Fountain Paint Pots:
The consistency of the Fountain Paint Pots, like all paints pots, is highly affected by recent rain and snow fall. When there is a lot of rain, the paint pots are soupy. As they dry out they become thicker an thicker. The Fountain Paint Pots increased dramatically in size following the 1959 Hebgen Lake earthquake. In fact, a trail and parking lot had to be moved. You can still see some of the old structure along one edge of the paint pots.

Fumaroles:
There are a number of fumaroles, steam vents, located at the higher elevations in the Fountain area. Notice how the hot pools and geysers, the wettest features, are located at the lowest levels. The paint pots are located at an intermediate level and the fumaroles, the driest features, are located at the highest level.

Jet Geyser erupting
Jet Geyser

Jet Geyser:
Jet is a frequent performer erupting every 7 to 30 minutes to 20 feet. It erupts from at least five vents in an elongated cone. Jet shows its connection to Fountain Geyser by erupting more frequently during Fountains eruptions.

Leather Pool:
Leather Pool gets its name from the thick brown bacterial mat that is often found in its lukewarm warm waters.

Morning Geyser:
Morning Geyser is the largest geyser in the Fountain area and one of the largest geysers in the world. Unfortunately, it is seldom active. Its last period of activity lasted for one week in 1994. When active it can erupt as often as every 4 hours to 200 feet high and 100 feet wide. Eruptions last up to 1/2 hour.

Red Spouter:
Red Spouter may sometimes look like a small geyser but it is actually a fumarole that sometimes gets drowned by a puddle of water that forms near its vent.

Silex Spring
Silex Spring

Silex Spring:
Silex Spring is a beautiful blue hot spring. Sometimes, it is possible to see steam jetting into the pool from the vent at the bottom of the pool. This steam quickly collapses as it hits the cooler water of the pool.

Sizzler:
Sizzler is a small geyser of relatively recent origin. Until a few years ago, it erupted from cracks in the sinter. More recently it has started forming a crater. It was interesting to watch the change from what looked like solid ground to a gaping hole. This is one of the dangers of walking off trail in the geyser basins. You never know when a new hole will open up.

Spasm Geyser:
Spasm is a small geyser right next to the boardwalk.

Great Fountain Geyser
Great Fountain Geyser sits in the middle of one of the prettiest sinter formations in the park. The sinter forms a series of terraced concentric reflecting pools around the geyser. Even if the geyser isn’t erupting, it is worth driving past to see the pools.

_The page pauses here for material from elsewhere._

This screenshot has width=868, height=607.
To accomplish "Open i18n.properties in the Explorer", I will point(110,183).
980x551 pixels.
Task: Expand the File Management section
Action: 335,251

Great Fountain is a fountain-type geyser, erupting in a series of bursts through a pool of water. Its interval between eruptions ranges from 9 to 15 hours but its short term average interval is usually stable enough that the eruptions can be predicted to within an hour or two. Great Fountain’s maximum height ranges from about 75 feet to over 220 feet. Its duration is usually about one hour but durations of over two hours have been seen.

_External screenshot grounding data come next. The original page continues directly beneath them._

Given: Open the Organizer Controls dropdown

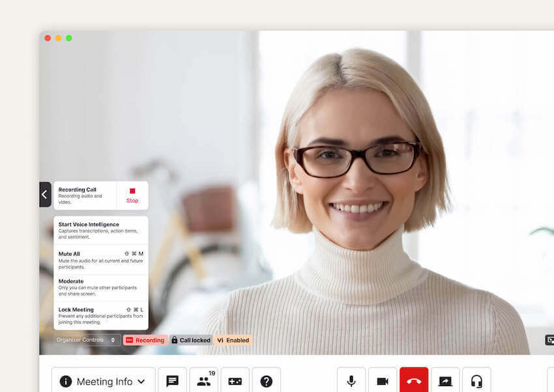Looking at the screenshot, I should click(x=87, y=340).
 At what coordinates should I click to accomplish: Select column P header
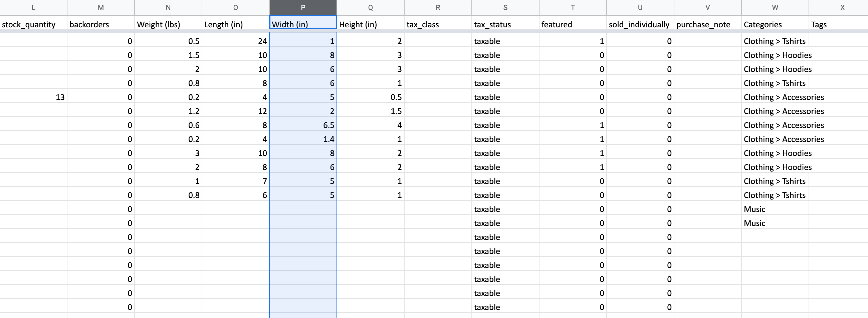coord(303,7)
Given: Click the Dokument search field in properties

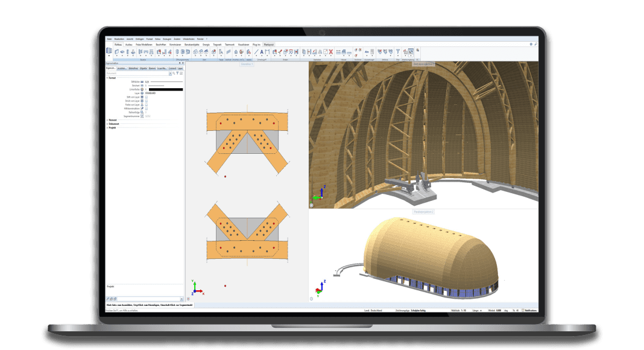Looking at the screenshot, I should tap(136, 73).
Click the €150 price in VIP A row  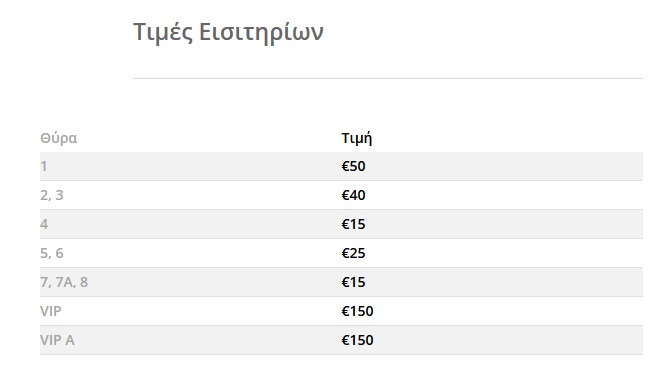click(357, 340)
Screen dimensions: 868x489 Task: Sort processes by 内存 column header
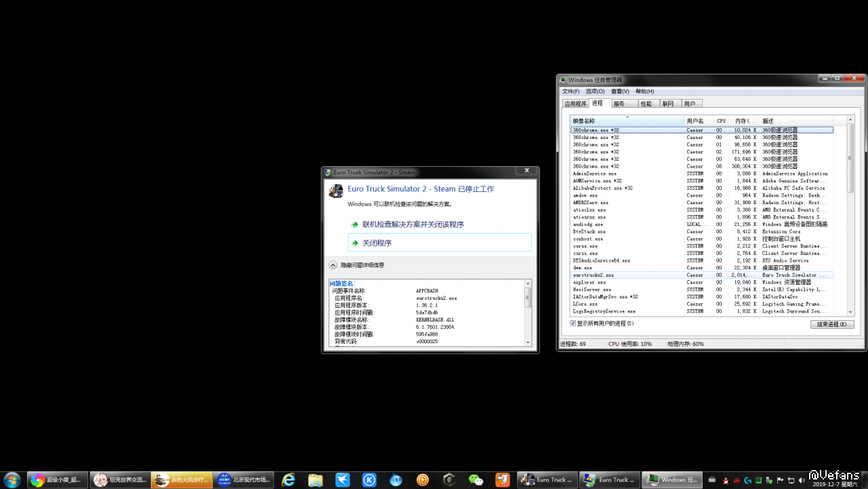coord(745,121)
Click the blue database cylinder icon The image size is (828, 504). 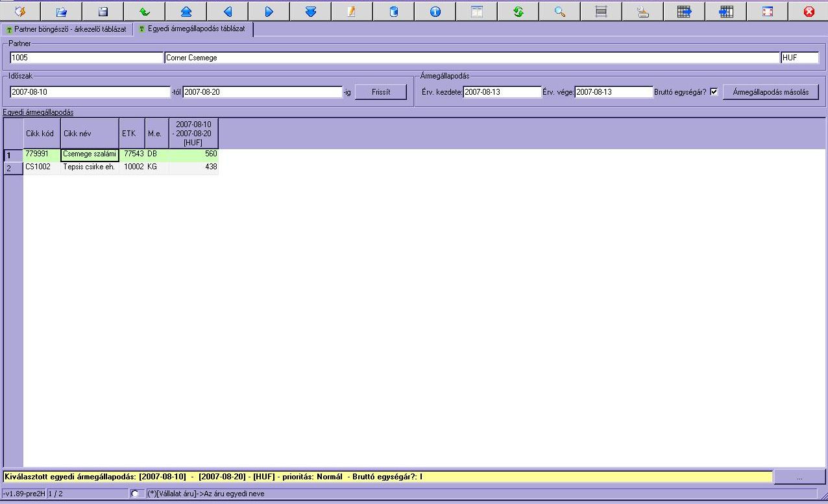tap(393, 12)
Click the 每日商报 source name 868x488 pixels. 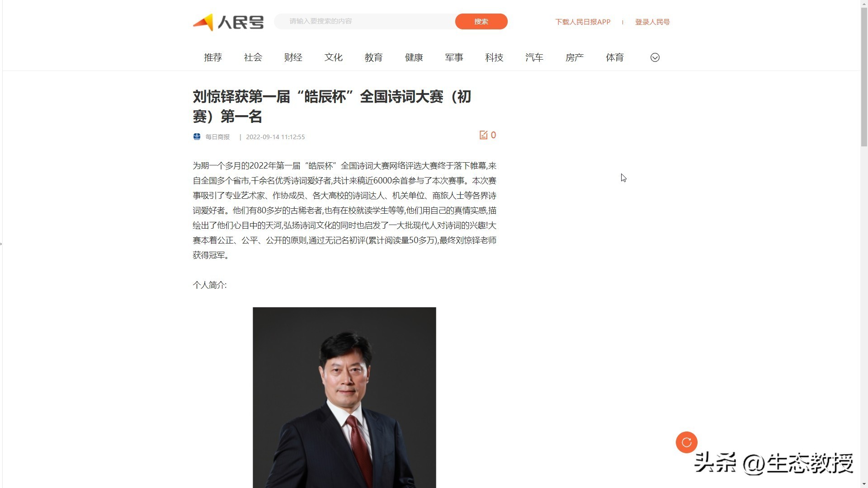217,137
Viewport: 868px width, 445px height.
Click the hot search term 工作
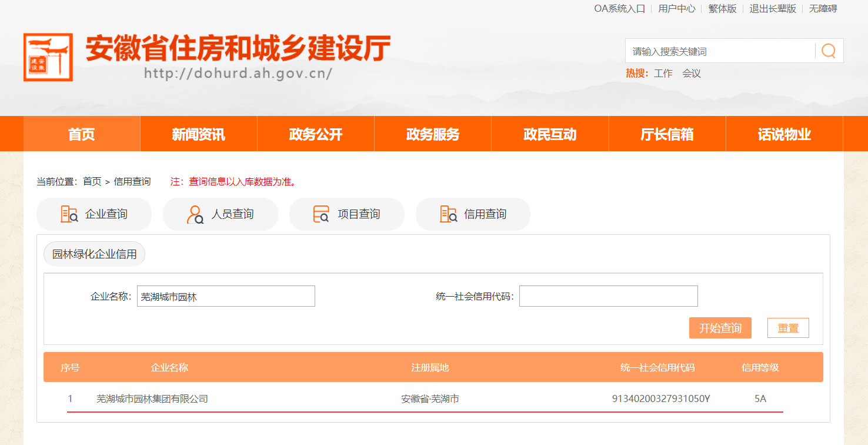coord(663,74)
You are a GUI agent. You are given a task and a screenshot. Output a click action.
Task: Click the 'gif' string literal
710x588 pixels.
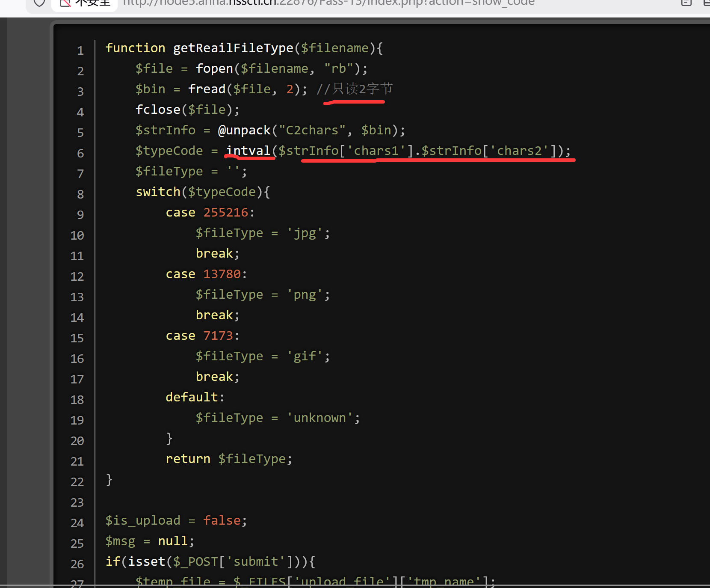305,356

Great Fountain Geyser erupting

Great Fountain is a major geyser, but many people, when hearing it erupts to over 200 feet, are disappointed by its more common maximum of less than 100 feet. For this reason, Great Fountain has earned a number of pejoratives, such as The Flounder. The smaller eruptions of Great Fountain are still large and pretty but pale in comparison to the truly huge eruptions.

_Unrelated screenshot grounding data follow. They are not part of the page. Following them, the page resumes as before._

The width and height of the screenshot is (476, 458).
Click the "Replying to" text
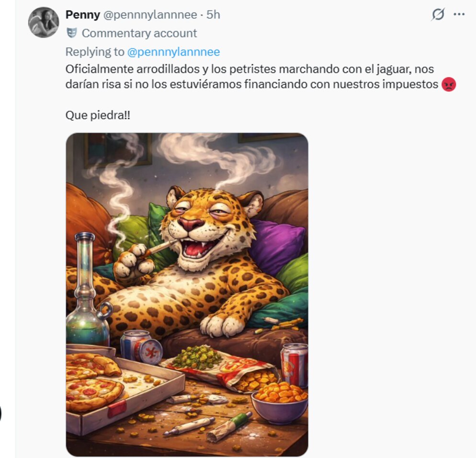click(94, 51)
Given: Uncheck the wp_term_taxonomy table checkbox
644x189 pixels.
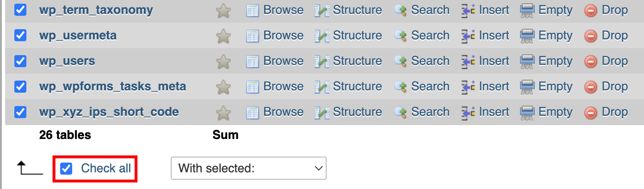Looking at the screenshot, I should pyautogui.click(x=20, y=10).
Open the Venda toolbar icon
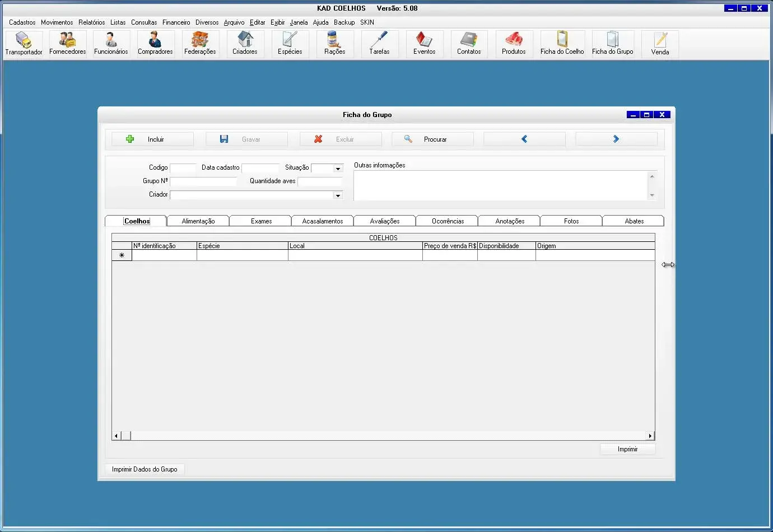 [x=660, y=44]
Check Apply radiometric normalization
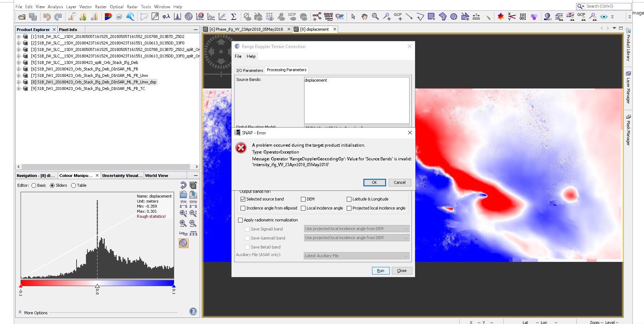 241,220
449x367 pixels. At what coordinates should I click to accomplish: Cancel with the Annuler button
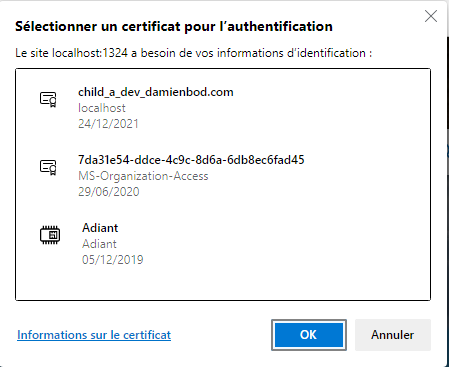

Great Fountain erupts in a series of distinctly spaced bursts. The first group of bursts lasts about ten minutes. Then there is about a five minute quiet period followed by another five or so minutes of activity. These quiet and active episodes continue until the end of the eruption. Usually the first period of activity is the tallest and strongest, with the first and sometimes the second burst being the strongest of the eruption. Sometimes, the largest burst will occur during the third active period. This especially seems to occur when the first period has been uninspiring. Rarely, large bursts will continue long into the eruption.

Great Fountain is the only major geyser you can truly watch from your windshield. This is especially nice in bad weather.